A New Media Salute to Old Media

Some of the personal mail I've received—and kept—over the past year. February 2013.

Some of the personal mail I've received—and kept—over the past year. February 2013.

The United States Post Office will stop delivering regular mail on Saturdays in August 2013.

The semigovernmental agency has been under water for a long time. It must cut costs. Eliminating mail on a nonbusiness day makes sense.

Yet the news made me wistful.

After visiting my cousin over the summer, we would write letters back and forth until we lost steam, awaiting a winter or spring family visit to reconnect us.

When summer camp let out, mail provided the only way to keep in touch—however fleetingly—with the few friends I’d made over the two or three miserable weeks. And during summer camp, letters gave me the only way to beg my parents to rescue me.

As a shy kid entering college very far from home, the mail gave me a lifeline back to friends and family. My grandmother sent me care packages with homemade cookies and handwritten letters. (She didn’t make cookies much before I left. She must have sensed my loneliness.) On more than one day early in my college career I checked my mailbox multiple times a day until the mailman arrived—and once, on a particularly beautiful afternoon, I sat on the entryway steps and waited for him.

In London, the mail came twice a day. By that era, personal mail had already trailed off. Nevertheless, each time the mail slot on my front door clattered, I ran to see what had arrived.

Today, I still enjoy checking my daily USPS delivery. Mostly it offers little more than circulars, bills, and direct mail. Yet not too long ago, a friend sent me a couple handmade cards and letters as a surprise; they brought such delight that I still have them. And last fall, I received two vacation postcards that I didn’t expect—they made two days a little more special.

Unlike most e-mail, the regular mail can offer treasures.

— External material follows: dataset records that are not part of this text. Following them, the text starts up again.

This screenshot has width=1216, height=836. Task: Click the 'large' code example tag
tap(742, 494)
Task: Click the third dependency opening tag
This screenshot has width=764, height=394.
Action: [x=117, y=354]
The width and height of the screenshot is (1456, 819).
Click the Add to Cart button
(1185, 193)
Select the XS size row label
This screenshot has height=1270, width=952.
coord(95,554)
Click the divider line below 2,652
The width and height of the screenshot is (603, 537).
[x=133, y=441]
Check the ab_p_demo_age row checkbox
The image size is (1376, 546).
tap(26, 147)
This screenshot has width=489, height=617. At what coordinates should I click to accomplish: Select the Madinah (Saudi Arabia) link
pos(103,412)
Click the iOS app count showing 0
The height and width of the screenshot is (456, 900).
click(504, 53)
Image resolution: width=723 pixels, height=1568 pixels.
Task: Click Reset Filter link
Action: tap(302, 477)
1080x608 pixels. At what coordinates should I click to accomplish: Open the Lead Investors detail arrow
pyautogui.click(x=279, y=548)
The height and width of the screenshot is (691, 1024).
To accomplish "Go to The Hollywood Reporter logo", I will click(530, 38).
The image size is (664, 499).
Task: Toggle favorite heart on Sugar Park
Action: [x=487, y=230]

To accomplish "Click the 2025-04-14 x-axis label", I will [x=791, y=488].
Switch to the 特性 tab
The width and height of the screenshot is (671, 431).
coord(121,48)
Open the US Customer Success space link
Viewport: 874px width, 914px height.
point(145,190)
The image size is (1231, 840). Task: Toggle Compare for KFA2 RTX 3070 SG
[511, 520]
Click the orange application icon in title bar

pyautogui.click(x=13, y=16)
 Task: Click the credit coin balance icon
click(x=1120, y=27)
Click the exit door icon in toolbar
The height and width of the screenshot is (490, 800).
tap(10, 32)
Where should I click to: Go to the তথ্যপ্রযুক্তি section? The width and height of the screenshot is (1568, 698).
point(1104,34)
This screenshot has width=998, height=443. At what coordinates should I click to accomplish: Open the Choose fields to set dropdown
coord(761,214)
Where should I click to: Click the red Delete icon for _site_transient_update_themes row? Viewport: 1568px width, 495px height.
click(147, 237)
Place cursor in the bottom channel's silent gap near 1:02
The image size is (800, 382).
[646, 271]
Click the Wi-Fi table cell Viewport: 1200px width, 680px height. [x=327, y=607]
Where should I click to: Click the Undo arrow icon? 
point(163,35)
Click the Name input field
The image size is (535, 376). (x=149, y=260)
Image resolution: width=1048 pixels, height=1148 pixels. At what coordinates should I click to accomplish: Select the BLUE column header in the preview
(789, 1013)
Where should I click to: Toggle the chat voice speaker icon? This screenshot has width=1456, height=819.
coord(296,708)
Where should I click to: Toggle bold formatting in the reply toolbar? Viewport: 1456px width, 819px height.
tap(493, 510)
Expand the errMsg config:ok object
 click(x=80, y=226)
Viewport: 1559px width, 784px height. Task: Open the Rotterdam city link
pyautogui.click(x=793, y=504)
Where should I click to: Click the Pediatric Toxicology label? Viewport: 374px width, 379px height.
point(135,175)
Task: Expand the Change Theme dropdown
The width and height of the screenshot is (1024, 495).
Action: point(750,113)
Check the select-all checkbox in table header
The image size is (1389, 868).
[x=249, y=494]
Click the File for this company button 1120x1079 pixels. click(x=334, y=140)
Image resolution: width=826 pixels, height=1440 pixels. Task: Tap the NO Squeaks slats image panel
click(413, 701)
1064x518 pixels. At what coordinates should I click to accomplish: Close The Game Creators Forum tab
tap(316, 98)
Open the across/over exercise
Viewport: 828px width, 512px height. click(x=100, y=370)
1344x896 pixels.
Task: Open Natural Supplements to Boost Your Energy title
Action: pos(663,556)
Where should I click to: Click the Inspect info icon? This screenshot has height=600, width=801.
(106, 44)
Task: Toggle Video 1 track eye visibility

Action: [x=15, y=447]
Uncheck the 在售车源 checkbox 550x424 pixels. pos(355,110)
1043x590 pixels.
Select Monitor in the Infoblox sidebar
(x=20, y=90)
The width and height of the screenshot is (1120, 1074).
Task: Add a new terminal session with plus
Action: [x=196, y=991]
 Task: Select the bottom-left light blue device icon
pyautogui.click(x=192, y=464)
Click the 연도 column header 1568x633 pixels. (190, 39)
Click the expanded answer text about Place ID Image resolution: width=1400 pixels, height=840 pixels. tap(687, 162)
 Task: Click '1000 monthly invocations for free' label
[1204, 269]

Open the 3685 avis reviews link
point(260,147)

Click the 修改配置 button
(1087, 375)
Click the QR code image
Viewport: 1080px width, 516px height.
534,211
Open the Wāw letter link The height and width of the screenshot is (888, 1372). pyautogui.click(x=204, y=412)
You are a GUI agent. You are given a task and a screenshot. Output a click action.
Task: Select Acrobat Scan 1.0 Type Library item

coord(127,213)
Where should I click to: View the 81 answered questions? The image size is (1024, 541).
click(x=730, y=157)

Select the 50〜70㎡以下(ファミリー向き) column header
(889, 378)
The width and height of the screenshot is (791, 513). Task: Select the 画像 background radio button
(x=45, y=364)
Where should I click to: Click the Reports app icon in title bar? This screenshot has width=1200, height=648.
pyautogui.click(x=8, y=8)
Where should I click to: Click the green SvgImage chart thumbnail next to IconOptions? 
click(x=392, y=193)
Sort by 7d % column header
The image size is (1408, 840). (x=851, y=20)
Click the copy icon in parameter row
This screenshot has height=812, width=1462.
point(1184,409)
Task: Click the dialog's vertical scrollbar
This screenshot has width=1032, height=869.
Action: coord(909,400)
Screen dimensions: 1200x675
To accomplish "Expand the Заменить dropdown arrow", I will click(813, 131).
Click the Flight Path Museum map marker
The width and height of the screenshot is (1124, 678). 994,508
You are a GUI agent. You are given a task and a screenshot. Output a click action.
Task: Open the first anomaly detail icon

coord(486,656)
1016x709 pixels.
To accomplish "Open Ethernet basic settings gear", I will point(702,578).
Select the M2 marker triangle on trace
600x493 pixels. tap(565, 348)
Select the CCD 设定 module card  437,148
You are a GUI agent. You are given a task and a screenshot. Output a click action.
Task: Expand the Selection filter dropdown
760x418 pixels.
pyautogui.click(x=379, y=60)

When the news broke about the USPS shuttering Saturday delivery, I mourned on Twitter. Jenna Sauber seconded my emotion. And, commiserating, we hatched a plan:

To honor old media with new media, we would put out a call via social media for people who want to receive a postcard from one or both of us via the good ol’ USPS.

This post is that call. Want in?

All you need to do is put your name and address in the comments below or send them to me via my blog’s contact form. I promise to keep all your information private and secure. And if you're open to writing a stranger a postcard, say so—we'll include addresses in our notes for you.

I bet you get a jolt of joy from receiving a postcard.

And isn’t joy nice?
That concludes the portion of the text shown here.